■ Problem requirements ■
From the line that includes "Select the Test Space thumbnail" down to the final line of the data below, copy every line exactly and leave the rest out.

■ Record extracts ■
________________________

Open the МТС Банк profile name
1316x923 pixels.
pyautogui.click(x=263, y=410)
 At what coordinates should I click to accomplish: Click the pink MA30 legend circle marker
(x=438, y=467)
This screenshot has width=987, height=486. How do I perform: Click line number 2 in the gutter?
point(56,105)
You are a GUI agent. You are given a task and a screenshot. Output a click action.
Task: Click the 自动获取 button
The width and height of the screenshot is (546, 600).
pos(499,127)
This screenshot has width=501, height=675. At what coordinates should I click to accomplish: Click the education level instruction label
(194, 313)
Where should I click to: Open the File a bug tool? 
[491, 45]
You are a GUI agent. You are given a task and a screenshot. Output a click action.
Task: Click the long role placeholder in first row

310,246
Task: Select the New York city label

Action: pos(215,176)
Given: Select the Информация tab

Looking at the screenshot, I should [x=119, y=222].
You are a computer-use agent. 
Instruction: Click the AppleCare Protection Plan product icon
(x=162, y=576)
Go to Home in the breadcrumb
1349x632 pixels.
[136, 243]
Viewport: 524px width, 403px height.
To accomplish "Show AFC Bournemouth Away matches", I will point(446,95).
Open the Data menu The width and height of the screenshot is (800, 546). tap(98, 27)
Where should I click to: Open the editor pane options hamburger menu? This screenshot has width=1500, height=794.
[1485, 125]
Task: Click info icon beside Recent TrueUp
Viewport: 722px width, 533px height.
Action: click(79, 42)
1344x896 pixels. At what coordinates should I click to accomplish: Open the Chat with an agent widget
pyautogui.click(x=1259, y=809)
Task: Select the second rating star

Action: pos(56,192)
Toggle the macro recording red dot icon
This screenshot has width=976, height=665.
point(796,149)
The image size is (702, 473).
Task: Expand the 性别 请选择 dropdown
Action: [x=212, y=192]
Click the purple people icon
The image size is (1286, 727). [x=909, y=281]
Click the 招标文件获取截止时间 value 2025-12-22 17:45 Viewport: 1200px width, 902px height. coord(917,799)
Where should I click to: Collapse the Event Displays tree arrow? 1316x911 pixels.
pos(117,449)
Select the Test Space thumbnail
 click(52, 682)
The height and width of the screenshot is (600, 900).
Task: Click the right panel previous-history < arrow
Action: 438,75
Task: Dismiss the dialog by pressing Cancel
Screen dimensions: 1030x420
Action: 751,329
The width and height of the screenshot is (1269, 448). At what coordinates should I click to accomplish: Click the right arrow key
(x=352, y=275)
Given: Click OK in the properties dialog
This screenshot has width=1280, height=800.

________________________

■ Reply to the task ■
Select the Test Space thumbnail
 click(52, 682)
The height and width of the screenshot is (600, 900).
Task: Click the right panel previous-history < arrow
Action: 438,75
Task: Dismiss the dialog by pressing Cancel
Screen dimensions: 1030x420
Action: 751,329
The width and height of the screenshot is (1269, 448). At what coordinates should I click to accomplish: Click the right arrow key
(x=352, y=275)
Given: Click OK in the properties dialog
This screenshot has width=1280, height=800.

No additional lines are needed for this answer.